By Isabella Shaya, Crain News Service
DETROIT (July 15, 2013) — The average fuel economy for new 2013 model light vehicles sold in the U.S. is 24.6 mpg, up 1.1 mpg from 2012 models, according to a monthly report from University of Michigan researchers.
New cars, vans, SUVs and pickups sold in June had an average fuel economy of 24.7 mpg, down 0.1 mpg from May, according to researchers Michael Sivak and Brandon Schoettle.
Mr. Schoettle, project manager at the university's Transportation Research Institute, said the drop from May to June might be linked to the increase in light-truck sales and a slight decrease in gasoline prices last month.
Fuel economy is up 4.6 mpg since October 2007, when researchers began collecting data.
The average sales-weighted fuel economy was determined using monthly sales of vehicle models and the combined city-highway fuel economy ratings for those models from the U.S. Environmental Protection Agency's Fuel Economy Guide.

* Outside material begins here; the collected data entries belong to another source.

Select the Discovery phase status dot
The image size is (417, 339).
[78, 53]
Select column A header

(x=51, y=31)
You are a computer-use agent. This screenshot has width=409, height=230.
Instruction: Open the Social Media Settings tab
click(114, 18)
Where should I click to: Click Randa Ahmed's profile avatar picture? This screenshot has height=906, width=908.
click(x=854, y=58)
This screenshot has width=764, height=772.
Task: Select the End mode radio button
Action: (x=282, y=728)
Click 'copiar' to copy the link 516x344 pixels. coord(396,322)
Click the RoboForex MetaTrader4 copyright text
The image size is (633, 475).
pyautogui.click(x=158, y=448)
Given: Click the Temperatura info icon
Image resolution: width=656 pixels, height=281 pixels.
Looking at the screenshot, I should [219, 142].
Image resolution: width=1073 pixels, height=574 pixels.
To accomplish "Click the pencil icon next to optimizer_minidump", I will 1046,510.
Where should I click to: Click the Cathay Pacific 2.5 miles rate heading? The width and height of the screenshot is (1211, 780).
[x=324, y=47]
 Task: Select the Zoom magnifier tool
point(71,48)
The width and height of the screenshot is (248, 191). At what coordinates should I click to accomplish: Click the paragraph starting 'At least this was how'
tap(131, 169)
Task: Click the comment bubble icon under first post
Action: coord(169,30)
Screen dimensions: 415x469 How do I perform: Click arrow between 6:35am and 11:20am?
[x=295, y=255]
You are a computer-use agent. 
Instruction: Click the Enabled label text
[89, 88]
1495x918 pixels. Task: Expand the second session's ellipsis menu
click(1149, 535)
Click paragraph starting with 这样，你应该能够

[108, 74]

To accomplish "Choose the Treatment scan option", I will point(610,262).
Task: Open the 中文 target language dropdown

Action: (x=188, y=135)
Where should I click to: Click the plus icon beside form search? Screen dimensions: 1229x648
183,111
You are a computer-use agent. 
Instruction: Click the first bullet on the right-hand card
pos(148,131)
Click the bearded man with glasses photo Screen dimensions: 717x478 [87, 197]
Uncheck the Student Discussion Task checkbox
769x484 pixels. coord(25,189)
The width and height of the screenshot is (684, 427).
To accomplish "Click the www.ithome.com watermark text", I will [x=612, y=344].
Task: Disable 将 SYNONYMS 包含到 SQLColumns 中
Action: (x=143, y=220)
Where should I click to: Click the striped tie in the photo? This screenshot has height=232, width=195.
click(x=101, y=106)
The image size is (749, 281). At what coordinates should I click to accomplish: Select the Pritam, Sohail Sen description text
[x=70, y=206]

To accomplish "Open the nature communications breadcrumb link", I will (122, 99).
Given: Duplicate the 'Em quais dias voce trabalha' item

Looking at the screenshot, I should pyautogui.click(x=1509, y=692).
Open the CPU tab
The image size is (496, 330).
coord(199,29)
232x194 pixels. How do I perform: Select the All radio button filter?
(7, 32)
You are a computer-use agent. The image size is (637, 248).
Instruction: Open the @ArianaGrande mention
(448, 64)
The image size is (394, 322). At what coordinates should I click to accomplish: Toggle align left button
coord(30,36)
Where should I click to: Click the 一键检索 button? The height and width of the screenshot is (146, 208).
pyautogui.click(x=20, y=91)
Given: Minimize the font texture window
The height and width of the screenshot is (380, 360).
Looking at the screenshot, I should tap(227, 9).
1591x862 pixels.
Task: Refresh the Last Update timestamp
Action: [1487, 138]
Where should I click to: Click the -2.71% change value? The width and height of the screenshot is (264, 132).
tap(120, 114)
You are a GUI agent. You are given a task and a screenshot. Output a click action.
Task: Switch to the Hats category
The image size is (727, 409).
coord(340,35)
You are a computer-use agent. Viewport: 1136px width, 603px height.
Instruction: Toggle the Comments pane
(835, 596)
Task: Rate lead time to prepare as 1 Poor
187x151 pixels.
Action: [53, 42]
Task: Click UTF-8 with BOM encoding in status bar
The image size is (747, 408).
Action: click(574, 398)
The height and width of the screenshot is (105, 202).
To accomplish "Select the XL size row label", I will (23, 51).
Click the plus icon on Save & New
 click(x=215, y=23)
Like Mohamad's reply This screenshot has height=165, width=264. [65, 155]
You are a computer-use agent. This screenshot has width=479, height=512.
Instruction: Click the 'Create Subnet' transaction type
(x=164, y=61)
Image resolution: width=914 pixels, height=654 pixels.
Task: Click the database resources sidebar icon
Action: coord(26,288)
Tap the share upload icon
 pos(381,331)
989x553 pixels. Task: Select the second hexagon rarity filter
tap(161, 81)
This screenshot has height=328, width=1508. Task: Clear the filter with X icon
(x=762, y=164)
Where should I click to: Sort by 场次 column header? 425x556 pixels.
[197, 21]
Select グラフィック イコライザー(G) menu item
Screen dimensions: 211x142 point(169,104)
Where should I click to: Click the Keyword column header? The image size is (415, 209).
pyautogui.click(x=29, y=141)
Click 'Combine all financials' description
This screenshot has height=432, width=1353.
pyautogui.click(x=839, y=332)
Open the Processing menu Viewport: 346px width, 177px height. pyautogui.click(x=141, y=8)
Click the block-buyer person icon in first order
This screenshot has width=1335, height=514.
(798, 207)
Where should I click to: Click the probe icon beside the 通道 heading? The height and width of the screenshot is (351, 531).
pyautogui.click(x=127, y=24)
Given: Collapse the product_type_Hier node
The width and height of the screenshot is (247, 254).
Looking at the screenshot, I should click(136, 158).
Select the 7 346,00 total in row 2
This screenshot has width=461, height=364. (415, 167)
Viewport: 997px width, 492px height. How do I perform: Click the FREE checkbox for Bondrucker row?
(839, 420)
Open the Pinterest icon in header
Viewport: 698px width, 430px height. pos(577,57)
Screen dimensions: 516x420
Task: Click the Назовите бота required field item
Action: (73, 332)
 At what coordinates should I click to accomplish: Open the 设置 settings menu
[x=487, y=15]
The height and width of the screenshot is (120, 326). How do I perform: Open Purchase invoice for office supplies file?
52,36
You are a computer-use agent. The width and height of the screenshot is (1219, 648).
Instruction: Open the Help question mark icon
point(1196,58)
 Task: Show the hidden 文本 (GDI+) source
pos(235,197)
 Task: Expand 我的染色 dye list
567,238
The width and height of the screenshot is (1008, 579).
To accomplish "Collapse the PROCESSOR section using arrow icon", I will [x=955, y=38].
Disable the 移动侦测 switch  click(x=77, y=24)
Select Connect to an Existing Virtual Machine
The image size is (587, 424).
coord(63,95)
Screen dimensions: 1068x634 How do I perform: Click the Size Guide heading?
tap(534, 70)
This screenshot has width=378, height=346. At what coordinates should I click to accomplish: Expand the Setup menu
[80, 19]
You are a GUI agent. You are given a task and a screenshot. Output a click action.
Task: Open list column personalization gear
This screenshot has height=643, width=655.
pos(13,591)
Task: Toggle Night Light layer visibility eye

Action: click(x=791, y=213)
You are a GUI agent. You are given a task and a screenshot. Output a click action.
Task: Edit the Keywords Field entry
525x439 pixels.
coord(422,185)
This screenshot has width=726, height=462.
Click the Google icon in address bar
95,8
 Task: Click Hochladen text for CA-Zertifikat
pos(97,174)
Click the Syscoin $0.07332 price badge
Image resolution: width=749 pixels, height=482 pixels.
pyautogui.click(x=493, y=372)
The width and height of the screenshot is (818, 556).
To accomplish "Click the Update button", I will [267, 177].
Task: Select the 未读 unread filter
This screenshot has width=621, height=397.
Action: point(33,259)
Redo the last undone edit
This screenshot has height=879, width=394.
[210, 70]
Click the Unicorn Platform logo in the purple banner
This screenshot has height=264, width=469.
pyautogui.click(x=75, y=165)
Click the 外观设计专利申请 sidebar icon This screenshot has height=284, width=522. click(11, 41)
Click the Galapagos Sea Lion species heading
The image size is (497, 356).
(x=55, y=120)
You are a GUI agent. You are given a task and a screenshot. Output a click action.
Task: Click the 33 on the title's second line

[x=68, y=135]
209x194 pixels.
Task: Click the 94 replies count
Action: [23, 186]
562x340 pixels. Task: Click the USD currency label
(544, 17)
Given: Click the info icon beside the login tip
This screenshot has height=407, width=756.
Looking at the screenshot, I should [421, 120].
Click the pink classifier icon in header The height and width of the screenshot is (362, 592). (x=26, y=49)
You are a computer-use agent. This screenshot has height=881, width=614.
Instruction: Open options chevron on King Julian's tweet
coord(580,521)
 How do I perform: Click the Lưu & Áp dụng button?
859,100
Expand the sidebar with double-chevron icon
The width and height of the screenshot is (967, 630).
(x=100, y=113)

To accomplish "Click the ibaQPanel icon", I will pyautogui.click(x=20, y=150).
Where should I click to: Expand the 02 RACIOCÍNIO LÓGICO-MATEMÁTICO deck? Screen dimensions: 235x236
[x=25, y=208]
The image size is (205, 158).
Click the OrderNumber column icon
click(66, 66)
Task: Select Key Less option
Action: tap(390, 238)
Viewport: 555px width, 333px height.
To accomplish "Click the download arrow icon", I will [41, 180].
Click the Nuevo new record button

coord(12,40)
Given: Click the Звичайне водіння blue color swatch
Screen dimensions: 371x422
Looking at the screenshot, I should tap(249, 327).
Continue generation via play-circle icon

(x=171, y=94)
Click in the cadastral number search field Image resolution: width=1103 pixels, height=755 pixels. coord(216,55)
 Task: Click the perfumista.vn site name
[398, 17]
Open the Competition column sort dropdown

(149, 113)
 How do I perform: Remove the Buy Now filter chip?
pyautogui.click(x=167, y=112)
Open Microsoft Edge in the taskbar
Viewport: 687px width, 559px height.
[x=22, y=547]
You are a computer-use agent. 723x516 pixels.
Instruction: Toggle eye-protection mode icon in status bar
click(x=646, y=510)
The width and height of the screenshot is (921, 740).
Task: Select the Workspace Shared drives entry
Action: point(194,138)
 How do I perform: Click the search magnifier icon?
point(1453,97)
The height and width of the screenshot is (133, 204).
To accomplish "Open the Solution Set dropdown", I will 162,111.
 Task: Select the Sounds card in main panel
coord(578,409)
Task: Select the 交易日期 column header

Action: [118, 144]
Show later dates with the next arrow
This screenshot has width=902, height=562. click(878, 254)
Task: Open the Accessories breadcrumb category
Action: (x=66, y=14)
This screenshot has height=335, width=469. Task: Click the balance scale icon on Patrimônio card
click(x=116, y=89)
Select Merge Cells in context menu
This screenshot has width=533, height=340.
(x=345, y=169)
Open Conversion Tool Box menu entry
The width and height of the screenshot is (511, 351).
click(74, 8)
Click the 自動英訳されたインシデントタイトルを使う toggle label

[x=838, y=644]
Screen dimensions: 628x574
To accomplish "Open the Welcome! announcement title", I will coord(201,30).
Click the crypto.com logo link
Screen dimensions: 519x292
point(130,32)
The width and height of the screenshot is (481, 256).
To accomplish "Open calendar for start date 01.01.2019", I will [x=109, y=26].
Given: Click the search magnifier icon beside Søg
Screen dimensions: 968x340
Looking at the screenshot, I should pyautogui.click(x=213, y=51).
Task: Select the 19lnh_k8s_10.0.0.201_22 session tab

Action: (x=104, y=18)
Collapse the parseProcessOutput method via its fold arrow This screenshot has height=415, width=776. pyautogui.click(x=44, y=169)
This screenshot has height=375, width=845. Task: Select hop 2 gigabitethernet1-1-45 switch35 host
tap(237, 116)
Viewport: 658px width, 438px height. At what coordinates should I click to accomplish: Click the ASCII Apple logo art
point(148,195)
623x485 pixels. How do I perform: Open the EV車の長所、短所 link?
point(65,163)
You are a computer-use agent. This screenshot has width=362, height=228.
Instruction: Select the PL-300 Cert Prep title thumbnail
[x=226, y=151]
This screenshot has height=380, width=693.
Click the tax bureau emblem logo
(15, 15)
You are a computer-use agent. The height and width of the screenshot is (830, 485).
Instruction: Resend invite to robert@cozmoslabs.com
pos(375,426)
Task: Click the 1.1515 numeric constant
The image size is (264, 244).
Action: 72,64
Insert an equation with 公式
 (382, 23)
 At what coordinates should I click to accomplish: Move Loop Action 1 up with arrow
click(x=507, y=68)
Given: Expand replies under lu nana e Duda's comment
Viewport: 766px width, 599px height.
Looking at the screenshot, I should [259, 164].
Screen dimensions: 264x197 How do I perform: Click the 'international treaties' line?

Mr. Schoettle said he expects fuel economy of 2013 light vehicles sold to post a 1-percent to 1.2-percent improvement over their 2012 counterparts as auto makers continue to meet consumer demand for better fuel economy when gasoline prices are high.
"The demand is there from consumers, and the auto companies seem to be doing their part to meet those demands," he said.
The university's national Eco-Driving Index, which evaluates the average monthly greenhouse gas emissions from a new U.S. vehicle bought during the month, rose to 0.82 in April from 0.81 in March. Lower scores are better, and are relative to a base index value of 1 in October 2007. The index has improved 18 percent since October 2007.
This report appeared on the website of Automotive News, a Detroit-based sister publication of Tire Business.